(EXCERPTED TEXT begins)

The Applicant was asked during the Tribunal hearing why he believed he should be granted a Student visa in Australia (CB 168) at [21] and he reiterated his claim that his agent had submitted incorrect information that was identified by the delegate. He also said that he wants to study in Australia because he has learnt cutting (hair) and wants to have his own business when he returns to India. The Applicant also advised he likes the people and culture in Australia.
The Tribunal considered the Applicant’s evidence but was not satisfied that the Applicant had demonstrated compelling circumstances that affect the interests of Australia or compassionate or compelling circumstances that affect the interests of an Australian citizen, an Australian permanent resident or an eligible New Zealand citizen that justify the granting of the visa (CB 168) at [22].
The Tribunal therefore found that the requirements of PIC 4020(1) should not be waived and accordingly, the Applicant did not satisfy PIC 4020 for the purposes of cl 500.217(1). The Tribunal therefore affirmed the decision not to grant the Applicant a Student visa.
PROCEEDINGS IN THIS COURT
On 17 June 2021, the Applicant filed an application for judicial review of the Tribunal’s decision in this Court (‘the application’).
The application contained two grounds of review with five particulars as follows (CB 4):
(1)Ground One: The Tribunal failed to consider the relevant questions.
Particulars:
(i)The Applicant in his statement claimed that his agent had provided the false information and he had just signed the papers. This at least, implied that the Applicant was victim of the wrongdoing of the agent and was unaware of the information in question. There was no material before the Tribunal contrary to this claim of the Applicant. The Tribunal erred in not making further inquiries in relation to the claim of the Applicant about the agent providing the false information. In this context, it could not be said that the applicant has given or caused to be given to the relevant assessing authority a bogus document or information that is false or misleading.
(ii)Clause 4020(1) of the Schedule 4 to the Migration Regulations 1994 (Cth), requires that the alleged false information must be an information that is false or misleading in a material particular in relation to a visa application. However, the Tribunal failed to consider the materiality aspect of the alleged information in relation to the application for the Student visa or the previous tourist visa held by the Applicant.
(iii)The Tribunal failed to undertake an inquiry to address the question whether or not the decision in the previous Tourist visa was made because of the alleged false information.
(iv)Tribunal erred in not considering that the information was not purposely untrue.
(2)Ground Two: The Tribunal failed to discharge its review function in accordance with the law.
Particulars:
(i)In the circumstances of the case, the Tribunal should have made further inquiries in relation to the claim of the Applicant about the agent providing the false information.
Procedural History
On 2 August 2021, Judge Neville made procedural orders permitting the Applicant to file any amended application by 25 October 2021 and a written submission, once the matter was listed for hearing, no later than 28 days before the hearing. The Applicant did not take up this opportunity.
On 5 November 2024, the parties were notified by letter and email that the matter was listed for a final hearing on 4 December 2024.
On 3 December 2024, a notice of address for service was filed notifying the Court that the Applicant had appointed a legal representative. On the same date, the Applicant’s legal representative sent a medical certificate to the Court which stated that the Applicant was unfit for work or study and requested an adjournment of the hearing listed for 4 December 2024.

(EXCERPTED TEXT ends)
(EXCERPTED RECORDS begins)

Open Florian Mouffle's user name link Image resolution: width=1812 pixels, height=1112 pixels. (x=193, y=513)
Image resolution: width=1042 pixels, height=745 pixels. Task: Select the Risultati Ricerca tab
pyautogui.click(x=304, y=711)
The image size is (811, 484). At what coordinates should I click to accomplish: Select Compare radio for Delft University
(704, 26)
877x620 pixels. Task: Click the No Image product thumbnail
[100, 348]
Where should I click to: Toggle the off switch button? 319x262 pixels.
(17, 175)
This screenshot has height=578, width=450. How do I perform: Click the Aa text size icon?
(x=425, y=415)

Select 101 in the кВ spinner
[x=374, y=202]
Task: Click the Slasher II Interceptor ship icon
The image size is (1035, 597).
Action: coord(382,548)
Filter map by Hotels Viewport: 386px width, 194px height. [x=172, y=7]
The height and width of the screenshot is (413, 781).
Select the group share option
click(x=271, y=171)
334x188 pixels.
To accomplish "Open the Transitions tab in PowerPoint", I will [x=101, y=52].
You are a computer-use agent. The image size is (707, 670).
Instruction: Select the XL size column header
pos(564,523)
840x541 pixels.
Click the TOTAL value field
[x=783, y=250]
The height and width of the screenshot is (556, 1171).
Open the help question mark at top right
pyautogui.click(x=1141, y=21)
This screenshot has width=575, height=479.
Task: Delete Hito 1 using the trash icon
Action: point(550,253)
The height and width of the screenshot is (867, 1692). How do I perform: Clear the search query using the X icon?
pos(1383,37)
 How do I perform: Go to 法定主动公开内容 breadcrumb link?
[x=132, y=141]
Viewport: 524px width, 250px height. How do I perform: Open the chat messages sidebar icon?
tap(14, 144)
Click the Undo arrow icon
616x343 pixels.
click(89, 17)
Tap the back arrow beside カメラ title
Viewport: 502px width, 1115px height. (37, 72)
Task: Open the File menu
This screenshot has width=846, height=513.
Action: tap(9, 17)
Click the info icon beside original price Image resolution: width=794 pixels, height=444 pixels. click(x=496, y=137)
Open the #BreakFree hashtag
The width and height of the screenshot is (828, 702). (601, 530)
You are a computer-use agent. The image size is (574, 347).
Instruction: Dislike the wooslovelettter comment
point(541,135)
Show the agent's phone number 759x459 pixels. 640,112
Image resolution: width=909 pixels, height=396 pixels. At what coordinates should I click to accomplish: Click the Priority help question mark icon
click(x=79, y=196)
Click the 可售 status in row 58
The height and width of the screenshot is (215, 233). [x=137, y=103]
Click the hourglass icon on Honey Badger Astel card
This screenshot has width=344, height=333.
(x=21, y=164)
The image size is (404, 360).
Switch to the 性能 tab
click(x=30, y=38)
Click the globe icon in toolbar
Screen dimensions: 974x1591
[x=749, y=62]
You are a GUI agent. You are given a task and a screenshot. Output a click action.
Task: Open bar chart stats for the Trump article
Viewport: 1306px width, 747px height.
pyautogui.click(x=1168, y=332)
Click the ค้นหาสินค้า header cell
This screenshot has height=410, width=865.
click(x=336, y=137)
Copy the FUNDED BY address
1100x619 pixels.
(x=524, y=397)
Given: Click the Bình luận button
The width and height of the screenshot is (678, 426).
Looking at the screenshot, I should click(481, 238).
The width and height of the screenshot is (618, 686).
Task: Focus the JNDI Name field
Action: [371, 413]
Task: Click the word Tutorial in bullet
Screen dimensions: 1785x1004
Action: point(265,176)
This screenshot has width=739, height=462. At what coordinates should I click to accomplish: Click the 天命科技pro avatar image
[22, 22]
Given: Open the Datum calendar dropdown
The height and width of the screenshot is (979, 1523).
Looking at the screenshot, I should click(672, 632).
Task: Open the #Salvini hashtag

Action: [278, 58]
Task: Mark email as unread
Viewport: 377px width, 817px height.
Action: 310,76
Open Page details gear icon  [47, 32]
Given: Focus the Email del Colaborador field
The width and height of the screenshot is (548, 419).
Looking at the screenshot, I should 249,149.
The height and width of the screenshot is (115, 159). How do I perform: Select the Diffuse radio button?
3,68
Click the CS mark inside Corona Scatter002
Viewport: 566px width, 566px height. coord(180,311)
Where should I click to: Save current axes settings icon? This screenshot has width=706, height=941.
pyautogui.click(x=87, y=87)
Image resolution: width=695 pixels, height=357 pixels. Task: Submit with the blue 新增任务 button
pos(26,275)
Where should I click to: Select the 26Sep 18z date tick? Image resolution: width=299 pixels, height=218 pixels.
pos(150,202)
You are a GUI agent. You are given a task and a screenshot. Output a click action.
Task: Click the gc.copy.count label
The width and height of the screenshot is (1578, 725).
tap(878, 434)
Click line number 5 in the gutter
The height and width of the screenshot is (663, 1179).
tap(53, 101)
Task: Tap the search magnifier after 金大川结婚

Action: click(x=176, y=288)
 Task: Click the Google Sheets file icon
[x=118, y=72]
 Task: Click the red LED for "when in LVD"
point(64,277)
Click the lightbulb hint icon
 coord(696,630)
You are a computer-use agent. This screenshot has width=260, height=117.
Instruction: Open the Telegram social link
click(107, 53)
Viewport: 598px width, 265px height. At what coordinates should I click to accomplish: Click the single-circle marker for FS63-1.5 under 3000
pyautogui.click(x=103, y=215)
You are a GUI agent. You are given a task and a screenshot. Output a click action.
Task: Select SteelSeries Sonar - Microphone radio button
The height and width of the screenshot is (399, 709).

(EXCERPTED RECORDS ends)

= TASKS TO PERFORM =
A: According to the text on the Student visa judicial review, on what date did the Applicant file the application for judicial review of the Tribunal's decision?
B: Resume the text on the Student visa judicial review from the point where it stops.

= ANSWERS PROVIDED =
A: 17 June 2021.

B:
On 4 December 2024, the solicitor for the Applicant appeared at the hearing as did the solicitor for the First Respondent. The Applicant did not attend.
The solicitor for the Applicant made an oral application for an adjournment on the basis that she had only just been instructed and did not have enough time to prepare for and adequately represent the Applicant at the hearing. The adjournment was not opposed by the First Respondent having regard to its model litigant obligation, and was therefore granted, with the First Respondent’s costs reserved to the final hearing.
The Court made further procedural orders permitting the Applicant to file any amended application, affidavit and written submissions by 3 January 2025 and listing the matter for a final hearing on 23 January 2025. The Applicant, who was now legally represented, did not file any further material in support of his application.
HEARING ON 23 JANUARY 2025
Preliminary Issue
At the hearing on 23 January 2025, Counsel for the Applicant sought to rely upon late and unfiled written submissions which he tendered to the Court. Although Counsel submitted that the submissions had been filed at the Court Registry, there was no record of this having occurred.
The written submissions on behalf of the Applicant sought leave to add two further grounds of review to those set out in the application.
The two further grounds of review sought to be relied upon by the Applicant were:
(1)The misconstruction of PIC 4020 by reason of the conflation of the alternative tests applying to ‘bogus document’ and the ‘false and misleading’ alternatives, where only the latter was relevant; and
(2)The inadequacy at law of the Tribunal’s reasons.
Counsel for the Applicant submitted that the amendment to the grounds relied upon was sought because the solicitor for the Applicant had been unable to file an amended application before the hearing.
When the matter was before the Court on 4 December 2024, which was the original hearing date, the solicitor for the Applicant assured the Court when considering the adjournment application, that she could comply with the timetabling of the filing orders which were subsequently made on 4 December 2024.
Counsel for the Applicant was unable to provide a valid explanation for why the Orders of 4 December 2024 were not complied with.
It transpired that at some point after 3 January 2025, which was the date by which any amended application was due to be filed, the solicitor for the Applicant determined that an application for leave to amend the grounds of review would need to be made and that if they were unable to file an application to amend, an oral application would be made. The solicitor for the First Respondent advised the Court that she became aware on or around 9 January 2025 that the solicitor for the Applicant intended to make an oral application to amend the grounds of review at the hearing on 23 January 2025, when an unfiled copy of submissions was sent to her by the Applicant’s solicitor.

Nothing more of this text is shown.